途中でイチャつきながら歩く上坂と三嶋を見かけたが、仲良くやってるな~くらいの感想でスルーした。
高校の知り合いたちからすれば俺と上坂は両片思いに見えた様だが、俺は上坂を付き合いの長い友達としか思ってなかったし、上坂も上坂で距離感が近い期間が長かったから勘違いしてたんだろう。
そもそも幼馴染が両想いとかフィクションの話なのだ。
家に着いた俺は母さんにただいまを告げて、軽くシャワーだけ浴びてから部屋着に着替え、部屋でチャットアプリのレインを起動した。
『今準備出来た。通信ついでに協力マルチも回る?』
◇◆◇◆◇◆◇◆◇◆◇◆◇◆◇◆◇◆◇◆◇◆◇
「勝った……」
電車に揺られながら私、高山ユリはほくそ笑んだ。
私は入学してすぐ、クラスメイトでちょっとしたイケメンの長岡君を狙っていたが、同じくクラスメイトだった上坂ハルミに邪魔をされていた。

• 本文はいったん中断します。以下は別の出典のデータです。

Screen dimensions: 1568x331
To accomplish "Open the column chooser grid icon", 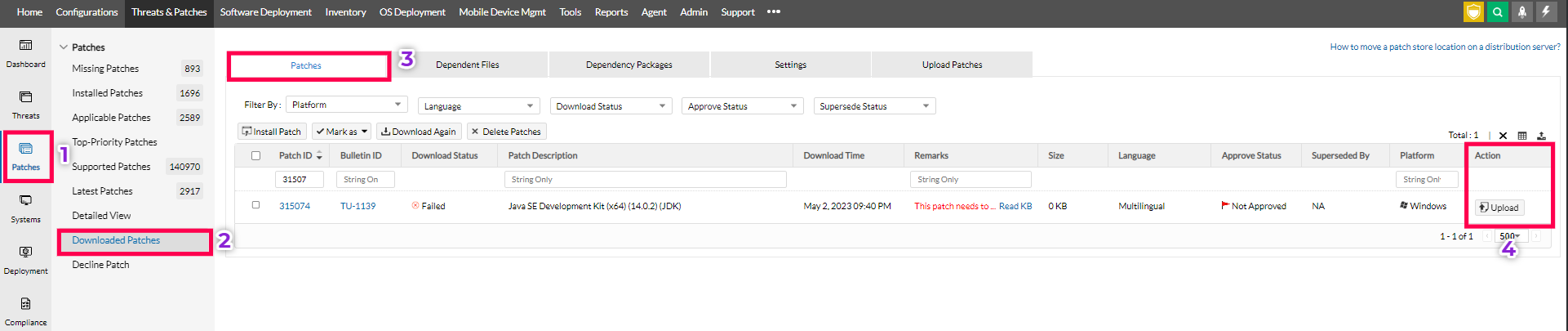I will click(1522, 136).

上坂さんはクラスで上位に入るくらいに可愛い子で、クラスメイトと話す時には毎回、
「私とゆいとは幼稚園の頃から一緒でラブラブなのよ!」
と、十に九の頻度で惚気てたのだ。
好き好きアピールはいつも上坂さんからだったが長岡君も拒絶しなくて、お互い釣り合うカップルに見えた。
なので、その分かりやすい牽制に私を含む多くの女子が長岡君と上坂さんが友達以上で恋人未満な距離感の両想いだと勘違いして長岡君を諦めていた。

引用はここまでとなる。